Here is todays mystery object.
An ornate 18th century scimitar as carried perhaps by the rider in Slawkenbergius tale ?
No its the 'shin' of a Green June Bug in close up
And with a little more distance...
There seem to be a lot of these around this year. Or maybe I just seem to be rescueing them from Jrs pool everyday. I really dont seem able to do these justice, the camera doesnt capture the depth or irridescence of the colours.
As you can tell from the shape these are related to the scarabs. We had another equally large scarab to rescue at the end of last week but this one I'd never photographed before.
It's the Grapevine Beetle (Pelidnota punctata) but alas, once retreived, it recovered very quickly and flew off before I got a second shot.
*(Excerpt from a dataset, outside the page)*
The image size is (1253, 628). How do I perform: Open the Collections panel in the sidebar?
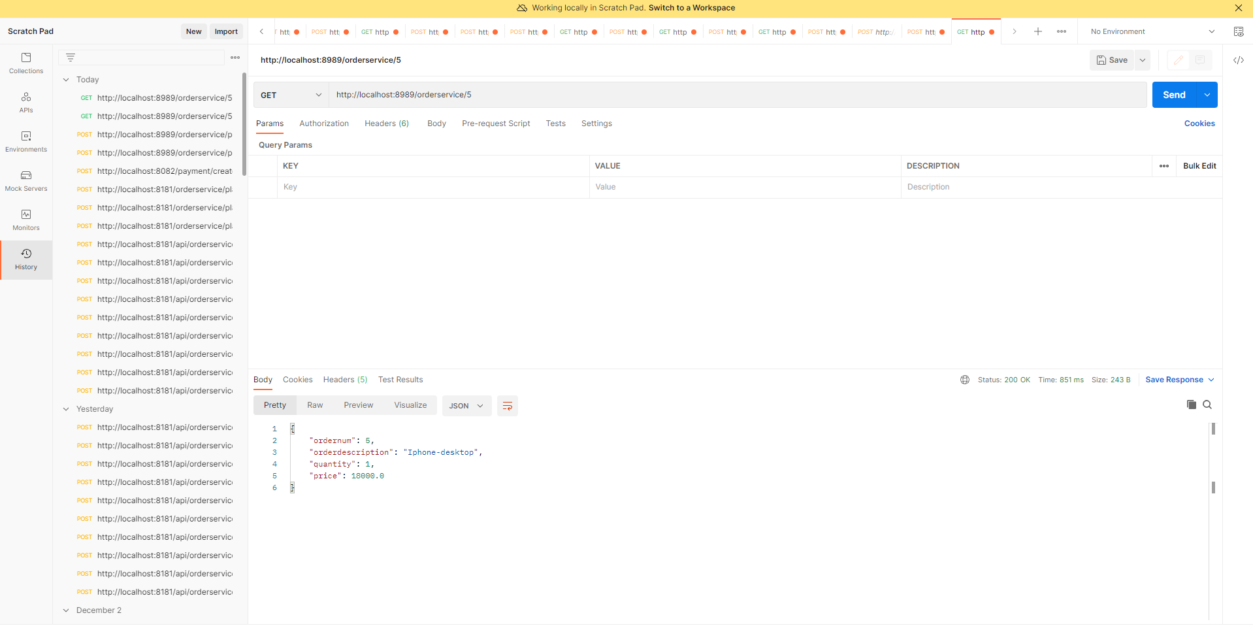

I don't seem to have seen so many mantis around so far this year but this one was in the Buddlea the other day poised and upside down. Not particularly large either, no more than an inch and a haf'
This is a robberfly of the genus Diogmites, one of the wonderfully named 'Hanging Thieves'. Not the species I photographed last year, I suspect. This one lacks the green eyes and seems generally leaner and darker. I'll let the folks at BugGuide call this one too.
I dont know if anyone ever looks carefully at the dragonflies I'm posting but its not unusual for them to appear to have 4 legs rather than the requisite 6. This is because often as here the front pair are pulled up, knees behind the ears if they had either, and used to help in feeding. They will manipulate larger prey into position this way. It always reminds me of T.Rex with those tiny forelimbs.
You can see the arrangement very clearly here.
In flight the legs are used to make a 'basket' with those long spines to scoop up and capture flying insects.